[Exercise requirements] Provide an exact transcription of all the records.

BEGIN Materials provided

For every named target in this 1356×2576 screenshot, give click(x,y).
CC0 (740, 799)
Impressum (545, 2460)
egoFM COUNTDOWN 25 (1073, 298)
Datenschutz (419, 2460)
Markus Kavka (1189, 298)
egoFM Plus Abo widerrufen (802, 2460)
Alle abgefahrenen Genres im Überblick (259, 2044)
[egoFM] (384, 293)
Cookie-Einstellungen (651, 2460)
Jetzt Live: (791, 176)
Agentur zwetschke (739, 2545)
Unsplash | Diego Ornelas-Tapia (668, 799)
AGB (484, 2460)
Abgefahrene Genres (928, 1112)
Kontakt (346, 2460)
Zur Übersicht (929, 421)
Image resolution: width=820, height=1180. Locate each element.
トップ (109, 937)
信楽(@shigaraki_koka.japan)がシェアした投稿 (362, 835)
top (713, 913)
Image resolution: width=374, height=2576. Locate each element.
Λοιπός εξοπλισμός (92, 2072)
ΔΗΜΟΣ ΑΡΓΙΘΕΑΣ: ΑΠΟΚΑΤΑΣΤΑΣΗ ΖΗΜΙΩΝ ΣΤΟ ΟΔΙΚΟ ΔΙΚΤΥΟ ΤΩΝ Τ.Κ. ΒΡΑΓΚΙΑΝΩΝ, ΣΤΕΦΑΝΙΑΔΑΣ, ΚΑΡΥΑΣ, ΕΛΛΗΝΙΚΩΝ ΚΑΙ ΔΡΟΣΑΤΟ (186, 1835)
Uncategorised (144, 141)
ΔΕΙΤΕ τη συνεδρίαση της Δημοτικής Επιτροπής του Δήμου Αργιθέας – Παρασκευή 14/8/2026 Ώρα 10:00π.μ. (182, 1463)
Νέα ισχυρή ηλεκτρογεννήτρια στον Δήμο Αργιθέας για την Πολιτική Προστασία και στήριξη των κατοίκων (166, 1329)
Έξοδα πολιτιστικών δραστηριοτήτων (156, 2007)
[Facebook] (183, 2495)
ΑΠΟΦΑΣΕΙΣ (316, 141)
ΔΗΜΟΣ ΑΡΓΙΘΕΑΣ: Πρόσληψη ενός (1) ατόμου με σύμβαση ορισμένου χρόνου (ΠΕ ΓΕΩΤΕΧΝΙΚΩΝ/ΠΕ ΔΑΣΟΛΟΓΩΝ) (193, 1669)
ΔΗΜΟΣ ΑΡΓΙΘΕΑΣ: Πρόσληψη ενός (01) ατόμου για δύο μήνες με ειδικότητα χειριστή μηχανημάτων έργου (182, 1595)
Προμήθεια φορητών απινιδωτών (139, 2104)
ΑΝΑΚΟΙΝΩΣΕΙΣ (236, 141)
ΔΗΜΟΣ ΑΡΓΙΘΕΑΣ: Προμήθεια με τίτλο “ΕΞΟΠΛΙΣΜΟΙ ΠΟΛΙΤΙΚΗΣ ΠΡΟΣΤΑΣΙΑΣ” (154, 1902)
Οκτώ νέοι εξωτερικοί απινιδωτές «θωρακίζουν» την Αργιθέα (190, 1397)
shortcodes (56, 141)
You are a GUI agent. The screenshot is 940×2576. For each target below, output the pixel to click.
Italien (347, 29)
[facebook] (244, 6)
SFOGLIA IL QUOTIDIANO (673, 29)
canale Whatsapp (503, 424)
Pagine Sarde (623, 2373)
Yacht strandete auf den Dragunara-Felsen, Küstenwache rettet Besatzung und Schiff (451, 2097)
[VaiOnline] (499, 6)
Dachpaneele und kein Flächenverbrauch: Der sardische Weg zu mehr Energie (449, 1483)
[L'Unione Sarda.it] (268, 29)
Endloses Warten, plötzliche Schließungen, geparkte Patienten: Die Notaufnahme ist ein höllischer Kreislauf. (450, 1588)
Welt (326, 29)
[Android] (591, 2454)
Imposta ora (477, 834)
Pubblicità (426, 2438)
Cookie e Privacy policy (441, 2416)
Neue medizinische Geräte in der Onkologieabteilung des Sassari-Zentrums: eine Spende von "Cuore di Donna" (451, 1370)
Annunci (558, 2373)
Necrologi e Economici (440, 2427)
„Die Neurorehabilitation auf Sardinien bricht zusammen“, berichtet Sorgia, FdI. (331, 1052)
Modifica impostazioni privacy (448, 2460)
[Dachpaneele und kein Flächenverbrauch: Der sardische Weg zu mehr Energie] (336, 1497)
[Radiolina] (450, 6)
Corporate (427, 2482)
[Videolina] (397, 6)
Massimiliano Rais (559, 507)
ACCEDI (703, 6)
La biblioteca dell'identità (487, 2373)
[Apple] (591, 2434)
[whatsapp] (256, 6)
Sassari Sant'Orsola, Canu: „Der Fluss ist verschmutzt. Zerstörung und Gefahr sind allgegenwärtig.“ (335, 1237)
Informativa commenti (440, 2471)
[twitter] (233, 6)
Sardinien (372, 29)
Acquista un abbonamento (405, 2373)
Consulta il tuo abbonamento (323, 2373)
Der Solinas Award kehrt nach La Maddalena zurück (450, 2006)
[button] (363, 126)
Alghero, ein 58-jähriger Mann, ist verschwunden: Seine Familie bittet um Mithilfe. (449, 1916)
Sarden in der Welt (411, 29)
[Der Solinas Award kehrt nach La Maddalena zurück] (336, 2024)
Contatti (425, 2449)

END Materials provided

[Task response]
For every named target in this 1356×2576 screenshot, give click(x,y).
CC0 (740, 799)
Impressum (545, 2460)
egoFM COUNTDOWN 25 (1073, 298)
Datenschutz (419, 2460)
Markus Kavka (1189, 298)
egoFM Plus Abo widerrufen (802, 2460)
Alle abgefahrenen Genres im Überblick (259, 2044)
[egoFM] (384, 293)
Cookie-Einstellungen (651, 2460)
Jetzt Live: (791, 176)
Agentur zwetschke (739, 2545)
Unsplash | Diego Ornelas-Tapia (668, 799)
AGB (484, 2460)
Abgefahrene Genres (928, 1112)
Kontakt (346, 2460)
Zur Übersicht (929, 421)
Image resolution: width=820, height=1180. Locate each element.
トップ (109, 937)
信楽(@shigaraki_koka.japan)がシェアした投稿 (362, 835)
top (713, 913)
Image resolution: width=374, height=2576. Locate each element.
Λοιπός εξοπλισμός (92, 2072)
ΔΗΜΟΣ ΑΡΓΙΘΕΑΣ: ΑΠΟΚΑΤΑΣΤΑΣΗ ΖΗΜΙΩΝ ΣΤΟ ΟΔΙΚΟ ΔΙΚΤΥΟ ΤΩΝ Τ.Κ. ΒΡΑΓΚΙΑΝΩΝ, ΣΤΕΦΑΝΙΑΔΑΣ, ΚΑΡΥΑΣ, ΕΛΛΗΝΙΚΩΝ ΚΑΙ ΔΡΟΣΑΤΟ (186, 1835)
Uncategorised (144, 141)
ΔΕΙΤΕ τη συνεδρίαση της Δημοτικής Επιτροπής του Δήμου Αργιθέας – Παρασκευή 14/8/2026 Ώρα 10:00π.μ. (182, 1463)
Νέα ισχυρή ηλεκτρογεννήτρια στον Δήμο Αργιθέας για την Πολιτική Προστασία και στήριξη των κατοίκων (166, 1329)
Έξοδα πολιτιστικών δραστηριοτήτων (156, 2007)
[Facebook] (183, 2495)
ΑΠΟΦΑΣΕΙΣ (316, 141)
ΔΗΜΟΣ ΑΡΓΙΘΕΑΣ: Πρόσληψη ενός (1) ατόμου με σύμβαση ορισμένου χρόνου (ΠΕ ΓΕΩΤΕΧΝΙΚΩΝ/ΠΕ ΔΑΣΟΛΟΓΩΝ) (193, 1669)
ΔΗΜΟΣ ΑΡΓΙΘΕΑΣ: Πρόσληψη ενός (01) ατόμου για δύο μήνες με ειδικότητα χειριστή μηχανημάτων έργου (182, 1595)
Προμήθεια φορητών απινιδωτών (139, 2104)
ΑΝΑΚΟΙΝΩΣΕΙΣ (236, 141)
ΔΗΜΟΣ ΑΡΓΙΘΕΑΣ: Προμήθεια με τίτλο “ΕΞΟΠΛΙΣΜΟΙ ΠΟΛΙΤΙΚΗΣ ΠΡΟΣΤΑΣΙΑΣ” (154, 1902)
Οκτώ νέοι εξωτερικοί απινιδωτές «θωρακίζουν» την Αργιθέα (190, 1397)
shortcodes (56, 141)
You are a GUI agent. The screenshot is 940×2576. For each target below, output the pixel to click.
Italien (347, 29)
[facebook] (244, 6)
SFOGLIA IL QUOTIDIANO (673, 29)
canale Whatsapp (503, 424)
Pagine Sarde (623, 2373)
Yacht strandete auf den Dragunara-Felsen, Küstenwache rettet Besatzung und Schiff (451, 2097)
[VaiOnline] (499, 6)
Dachpaneele und kein Flächenverbrauch: Der sardische Weg zu mehr Energie (449, 1483)
[L'Unione Sarda.it] (268, 29)
Endloses Warten, plötzliche Schließungen, geparkte Patienten: Die Notaufnahme ist ein höllischer Kreislauf. (450, 1588)
Welt (326, 29)
[Android] (591, 2454)
Imposta ora (477, 834)
Pubblicità (426, 2438)
Cookie e Privacy policy (441, 2416)
Neue medizinische Geräte in der Onkologieabteilung des Sassari-Zentrums: eine Spende von "Cuore di Donna" (451, 1370)
Annunci (558, 2373)
Necrologi e Economici (440, 2427)
„Die Neurorehabilitation auf Sardinien bricht zusammen“, berichtet Sorgia, FdI. (331, 1052)
Modifica impostazioni privacy (448, 2460)
[Dachpaneele und kein Flächenverbrauch: Der sardische Weg zu mehr Energie] (336, 1497)
[Radiolina] (450, 6)
Corporate (427, 2482)
[Videolina] (397, 6)
Massimiliano Rais (559, 507)
ACCEDI (703, 6)
La biblioteca dell'identità (487, 2373)
[Apple] (591, 2434)
[whatsapp] (256, 6)
Sassari Sant'Orsola, Canu: „Der Fluss ist verschmutzt. Zerstörung und Gefahr sind allgegenwärtig.“ (335, 1237)
Informativa commenti (440, 2471)
[twitter] (233, 6)
Sardinien (372, 29)
Acquista un abbonamento (405, 2373)
Consulta il tuo abbonamento (323, 2373)
Der Solinas Award kehrt nach La Maddalena zurück (450, 2006)
[button] (363, 126)
Alghero, ein 58-jähriger Mann, ist verschwunden: Seine Familie bittet um Mithilfe. (449, 1916)
Sarden in der Welt (411, 29)
[Der Solinas Award kehrt nach La Maddalena zurück] (336, 2024)
Contatti (425, 2449)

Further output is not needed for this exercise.